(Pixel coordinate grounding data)
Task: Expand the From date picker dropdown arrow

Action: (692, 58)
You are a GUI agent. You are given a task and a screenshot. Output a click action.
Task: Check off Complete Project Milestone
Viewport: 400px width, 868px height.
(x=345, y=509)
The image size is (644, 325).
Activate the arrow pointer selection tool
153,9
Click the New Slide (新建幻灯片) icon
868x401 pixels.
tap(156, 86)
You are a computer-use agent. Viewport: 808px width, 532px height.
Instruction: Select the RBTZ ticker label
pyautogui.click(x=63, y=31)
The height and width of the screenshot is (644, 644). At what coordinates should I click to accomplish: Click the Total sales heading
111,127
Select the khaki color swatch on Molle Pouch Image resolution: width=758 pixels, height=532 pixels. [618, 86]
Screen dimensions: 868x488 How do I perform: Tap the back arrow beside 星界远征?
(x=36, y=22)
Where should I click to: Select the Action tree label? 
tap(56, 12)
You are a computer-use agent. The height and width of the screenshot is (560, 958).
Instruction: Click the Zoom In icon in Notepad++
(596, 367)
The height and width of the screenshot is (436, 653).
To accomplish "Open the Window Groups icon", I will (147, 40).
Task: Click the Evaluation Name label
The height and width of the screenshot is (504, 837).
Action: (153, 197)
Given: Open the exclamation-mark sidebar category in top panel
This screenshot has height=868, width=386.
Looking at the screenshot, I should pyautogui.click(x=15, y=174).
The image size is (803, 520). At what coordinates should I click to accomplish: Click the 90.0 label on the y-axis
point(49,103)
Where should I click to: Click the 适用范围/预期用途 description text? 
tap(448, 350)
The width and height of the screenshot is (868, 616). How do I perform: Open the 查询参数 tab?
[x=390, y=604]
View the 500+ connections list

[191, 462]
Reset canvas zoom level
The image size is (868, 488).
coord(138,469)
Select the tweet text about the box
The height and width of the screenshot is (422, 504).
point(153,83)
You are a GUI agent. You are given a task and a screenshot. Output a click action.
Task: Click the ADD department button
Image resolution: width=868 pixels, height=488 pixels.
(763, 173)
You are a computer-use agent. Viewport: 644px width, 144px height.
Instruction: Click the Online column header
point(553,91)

(Problem description) Retype exactly the lines from the start of the entries through the one with "Task: Click the ADD department button"; include both ends.

(Response)
Task: Expand the From date picker dropdown arrow

Action: (692, 58)
You are a GUI agent. You are given a task and a screenshot. Output a click action.
Task: Check off Complete Project Milestone
Viewport: 400px width, 868px height.
(x=345, y=509)
The image size is (644, 325).
Activate the arrow pointer selection tool
153,9
Click the New Slide (新建幻灯片) icon
868x401 pixels.
tap(156, 86)
You are a computer-use agent. Viewport: 808px width, 532px height.
Instruction: Select the RBTZ ticker label
pyautogui.click(x=63, y=31)
The height and width of the screenshot is (644, 644). At what coordinates should I click to accomplish: Click the Total sales heading
111,127
Select the khaki color swatch on Molle Pouch Image resolution: width=758 pixels, height=532 pixels. [618, 86]
Screen dimensions: 868x488 How do I perform: Tap the back arrow beside 星界远征?
(x=36, y=22)
Where should I click to: Select the Action tree label? 
tap(56, 12)
You are a computer-use agent. The height and width of the screenshot is (560, 958).
Instruction: Click the Zoom In icon in Notepad++
(596, 367)
The height and width of the screenshot is (436, 653).
To accomplish "Open the Window Groups icon", I will (147, 40).
Task: Click the Evaluation Name label
The height and width of the screenshot is (504, 837).
Action: (153, 197)
Given: Open the exclamation-mark sidebar category in top panel
This screenshot has height=868, width=386.
Looking at the screenshot, I should pyautogui.click(x=15, y=174).
The image size is (803, 520). At what coordinates should I click to accomplish: Click the 90.0 label on the y-axis
point(49,103)
Where should I click to: Click the 适用范围/预期用途 description text? 
tap(448, 350)
The width and height of the screenshot is (868, 616). How do I perform: Open the 查询参数 tab?
[x=390, y=604]
View the 500+ connections list

[191, 462]
Reset canvas zoom level
The image size is (868, 488).
coord(138,469)
Select the tweet text about the box
The height and width of the screenshot is (422, 504).
point(153,83)
You are a GUI agent. You are given a task and a screenshot. Output a click action.
Task: Click the ADD department button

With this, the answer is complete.